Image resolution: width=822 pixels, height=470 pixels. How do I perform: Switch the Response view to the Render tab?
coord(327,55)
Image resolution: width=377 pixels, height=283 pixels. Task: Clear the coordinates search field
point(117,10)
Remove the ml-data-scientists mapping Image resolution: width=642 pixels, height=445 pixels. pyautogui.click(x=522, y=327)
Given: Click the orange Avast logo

■ ■ ■ ■

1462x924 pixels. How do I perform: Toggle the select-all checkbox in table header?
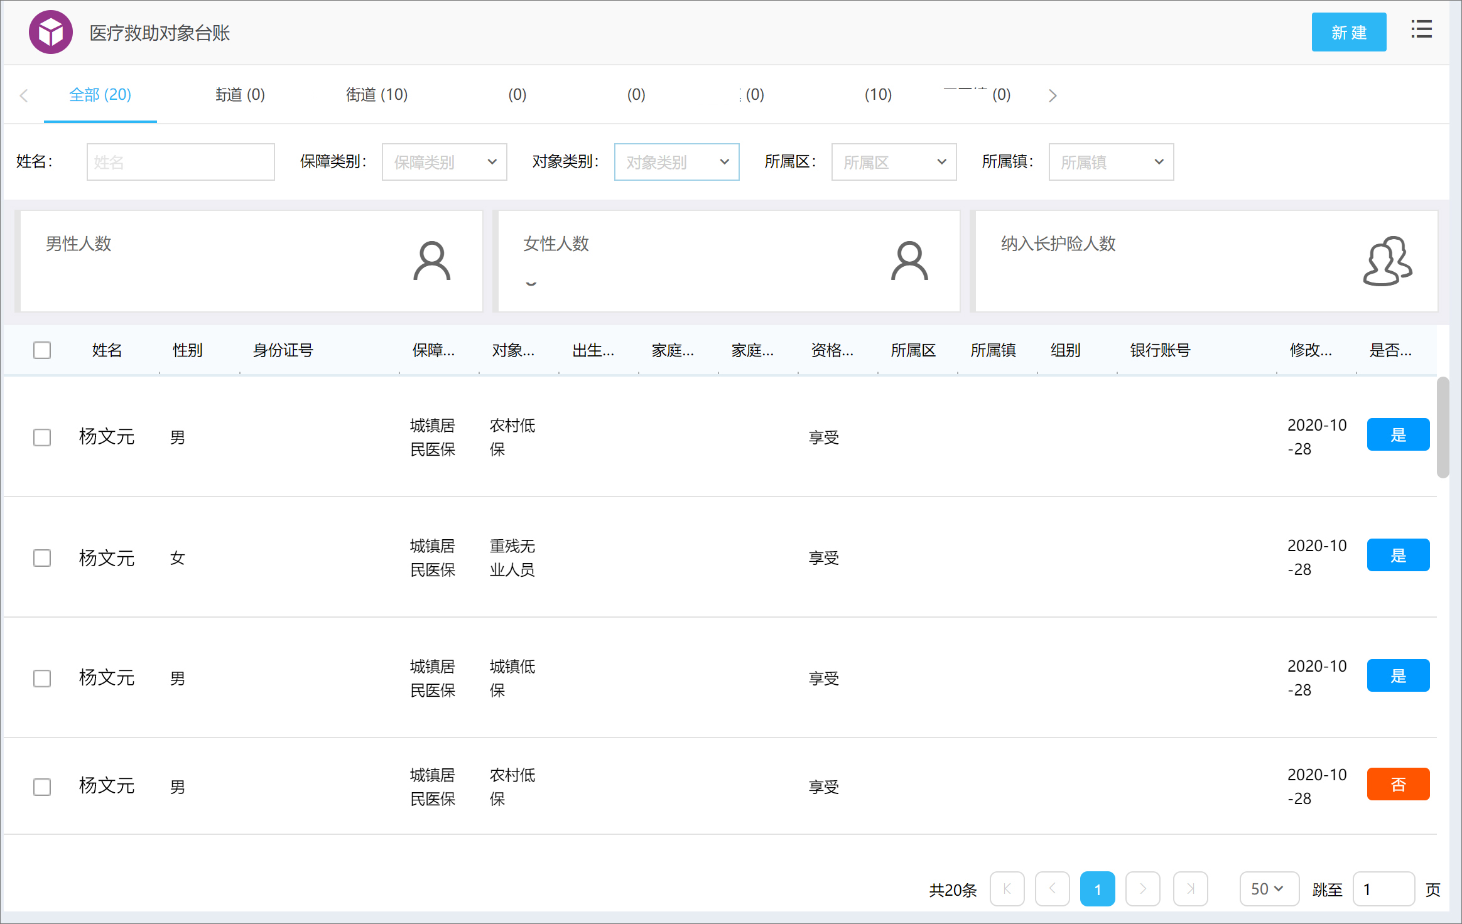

■ ■ ■ ■

Output the listing lines starting at the line that contains "Remove the ml-data-scientists" and ending at the line that contains "Given: Click the orange Avast logo", copied verbatim, with both end lines included and nothing else.

Remove the ml-data-scientists mapping Image resolution: width=642 pixels, height=445 pixels. pyautogui.click(x=522, y=327)
Given: Click the orange Avast logo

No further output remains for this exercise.